Sir Narayan Ganesh Chandavarkar, an early INC politician and Hindu reformer and regarded as the "leading Hindu reformer of western India"

Sir Narayan Ganesh Chandavarkar was an early Indian National Congress politician and Hindu reformer. He was regarded as the “leading Hindu reformer of western India”

Early Life

Narayan Ganesh Chandavarkar was born on 2 December 1855 in Honavar, Bombay Presidency. His maternal uncle, Shamrao Vithal Kaikini, was a notable reformer from the Gouda Saraswat Brahmin community.

Before earning a law degree in 1881, he served as a Dakshina Fellow in Elphinstone College.

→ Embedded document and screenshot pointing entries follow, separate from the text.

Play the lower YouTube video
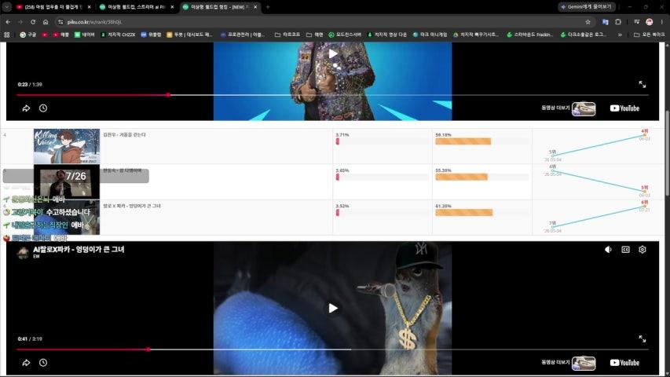Screen dimensions: 670x377 pyautogui.click(x=333, y=308)
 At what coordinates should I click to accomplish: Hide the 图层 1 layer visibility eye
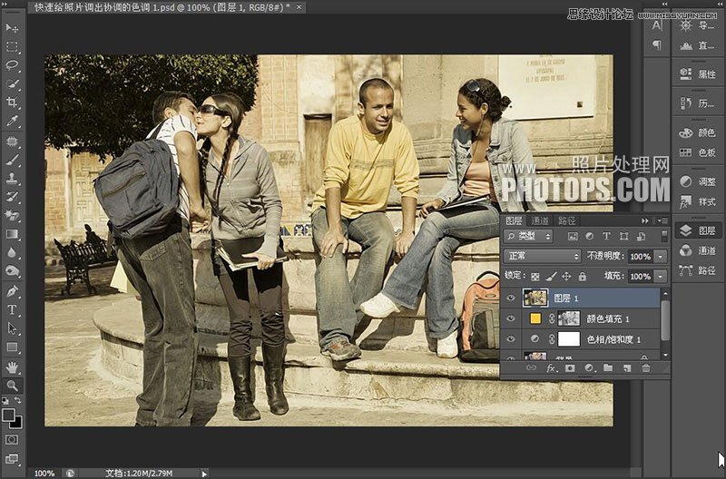(x=511, y=298)
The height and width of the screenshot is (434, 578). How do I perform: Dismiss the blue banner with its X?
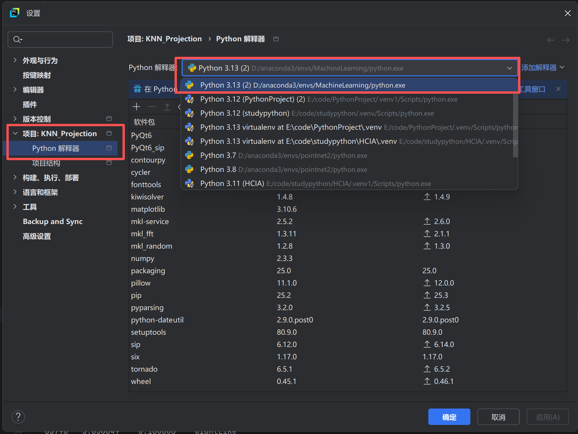coord(558,89)
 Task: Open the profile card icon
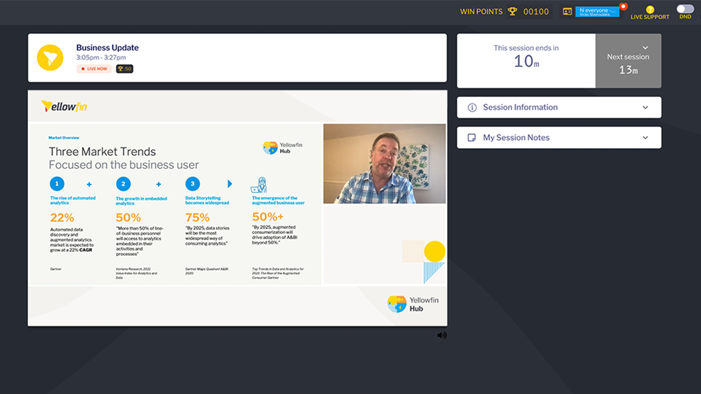point(567,11)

Shortly before the Indian National Congress was founded in 1885, N. G. Chandavarkar went to England as a member of the three-man committee. The group was sent to teach public opinion about India right before the general elections took place in England.

His visit to England in 1885 carved out for Chandavarkar a political career, and he threw himself whole-heartedly into the work of the Indian National Congress which was founded in Bombay in 1885 on December 28, the day on which he and the other delegates returned to India

G.L. Chandavarkar

Career

N.G. Chandavarkar was the vice-chancellor of the University of Bombay. He was elected the president of the annual session of the Indian National Congress in 1900. After one year, he was promoted to the high bench at the Bombay High Court

He took a break from politics for the next twelve years and devoted his time to the judicial system and various social groups till 1913. 

The main social group he worked with was the Prarthana Samaj (“Prayer Society”). He took the leadership controls from Mahadev Govind Ranade after the death of the latter in 1901. The organization was inspired by the Brahmo Samaj and was involved in the modernization of Hindu society.

Return to Politics

In 1914, he returned to the realm of Indian Politics. A split in the congress in 1918 came to separate the organization into two camps. Chandavarkar became the head of the All-India Moderates Conference in 1918 along with Surendranath Banerjea and Dinshaw Wacha.

In 1920 “he presided over the public meeting held in Bombay to protest against the report of the Hunter Committee on the Jallianwala Bagh atrocities which was appointed by the Government of India.”

Mahatma Gandhi was excited by this to move a resolution on the topic. Later, on Chandavarkar’s advice, Gandhi called off his Civil Disobedience campaign in 1921.